Right. That would be best case scenario. Now always possible tho. Majority of people we have to communicate with are braindead about information security or even basic network privacy issues. They are gonna use just fgmail no matter what.

maybe it's just me. cypherpunkish. but client side encrypted hosting is cypherpunk. isn't it? protecting privacy in this scene is a must.

[andre-d]

protecting privacy in this scene is a must.

We can not protect the privacy of people who are sending keys over a non-secure medium, they have lost that privacy as soon as they did that and it is impossible to resolve that issue with hacks to shred things just in case someone only read the data after the fact.

[xeverse]

ok. at least i've communicated my point of view.
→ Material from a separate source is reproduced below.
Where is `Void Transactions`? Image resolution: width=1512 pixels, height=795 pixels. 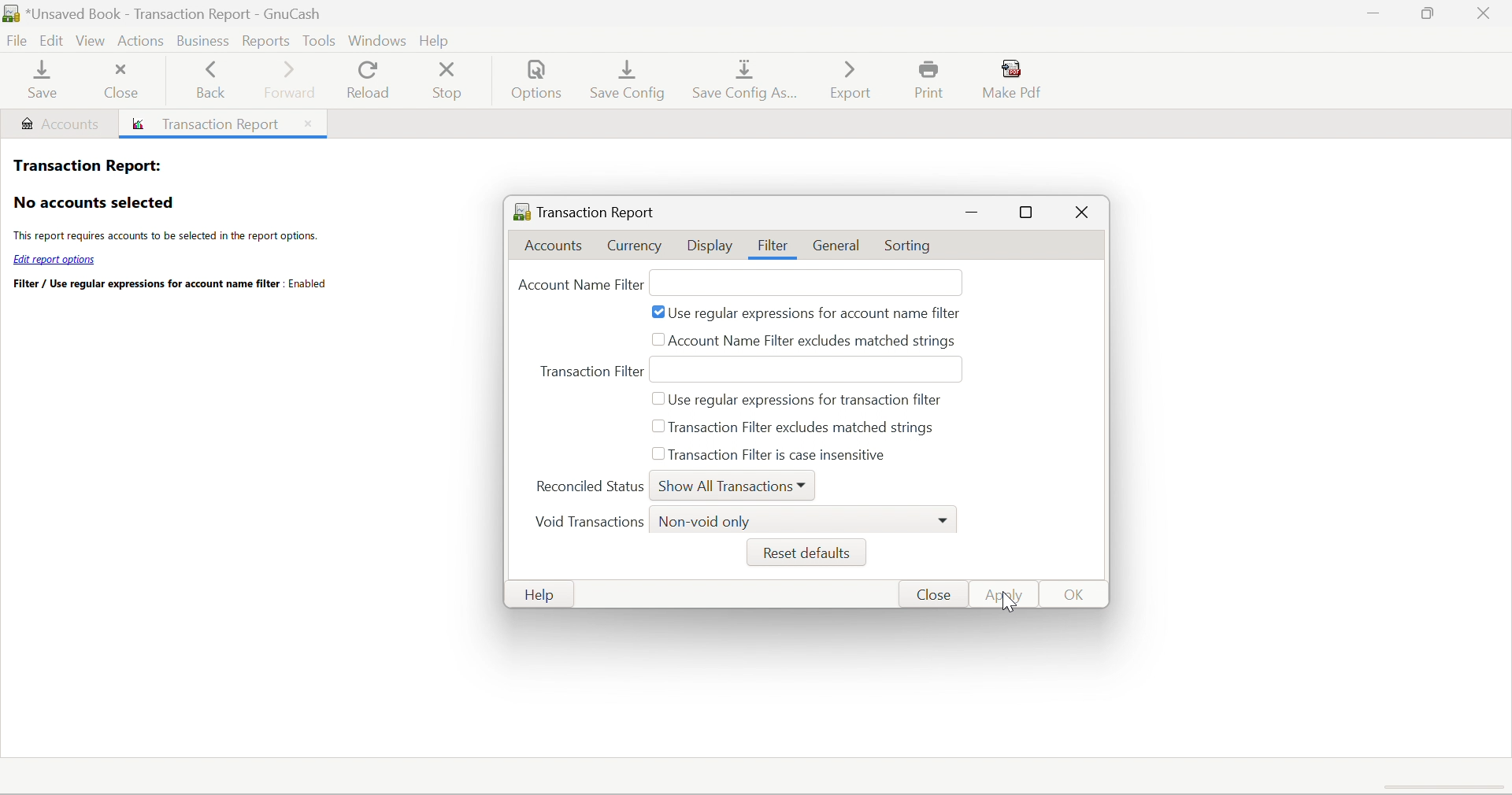
Void Transactions is located at coordinates (587, 524).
the ultimate occult reason is that some information affects the cause and effect in the universe (chaos theory thing) as long as it exists. so must be destroyed asap if no longer needed..

[andre-d]

some information affects the cause and effect in the universe (chaos theory thing) as long as it exists. so must be destroyed asap.

Emailing your key is as good as emailing the data itself in plaintext, if you are indeed doing that with such disastrous information then I suggest you rethink your delivery medium ASAP.

[xeverse]

The link and the key is metadata. Which they keep forever these days. I.e when they attacked me my isp confessed to me that kept all metadata and happily shared it with them when they requested it. The actual content it refers to is investigated if necessary.

[ultramancool]

xeverse - they also keep full data to and from encrypted services like Tor, SSL and of course, Up1 itself, not just metadata.

[xeverse]

Maybe, not always i hope, yet. That would be trully unfortunate state of affairs.

[ultramancool]

This is why we explicitly warn against sending Up1 links over insecure mediums. Do not do it. Anyone can grab it, ISPs anywhere along the line have access as well as anyone who hacks any of them, not just 3 letter agencies.

[k3d3]

The best use for Up1 is when you have a secure communications channel set up already (e.g. self-hosted XMPP, Signal, OTR, etc.) but it's not feasible to share files or images over that communications channel.

It does not secure the key when sent over an insecure channel such as email, and file expiry does not change this.

There are legitimate reasons why you'd want file expiry (for example, keeping the file count low on personal servers, preventing malware from grabbing keys in the future, or simply keeping a defense-in-depth approach and not keeping files around for longer than you need them), and for those reasons we'll still implement it in the future, however your concern isn't solved by file expiry.

[xeverse]

Good point. The clearnet is dead for human rights advocates or hacktivists. No one could have imagined back in the days that global control freaks and fascist states would turn our tech agains us as a tool of control and surveilance. Geeks were happy it just worked. Now we have to redesign everything form scratch all network infrastructure all isdn protocols with privacy in mind.

[andre-d]

Please refrain from off topic political discussions on the issue tracker

[xeverse]

@k3d3

It does not secure the key when sent over an insecure channel such as email, and file expiry does not change this.

Hmmm. Data retention laws and nasty gag orders i guess. https://www.eff.org/deeplinks/2014/04/warrant-canary-faq

[xeverse]

@andre-d .Ok. Thanks for the chat.

[tristan-k]

Any progress on this matter?

[gangelop]

One approach for easy expiry would be an optional redis backend. hastebin is a simple and similar node app which does that. You configure a global expiration time (TTL) of 30 days from last access and redis handles it. This is a good solution for an administrator who just wants to manage storage space.

[k3d3]

We actually had a predecessor to Up1 (though privately) that was based on hastebin. The big difference was that we added some client-side javascript to decrypt with a key passed along in the anchor, so we actually know hastebin pretty well (and it's great for what it does!).

With that being said, I'm fairly hesitant on adding server-side dependencies like redis to Up1, because it makes it more complicated to set up.

I've written up some ideas on how to solve this in issue #58, if you're interested in taking a look and commenting on it.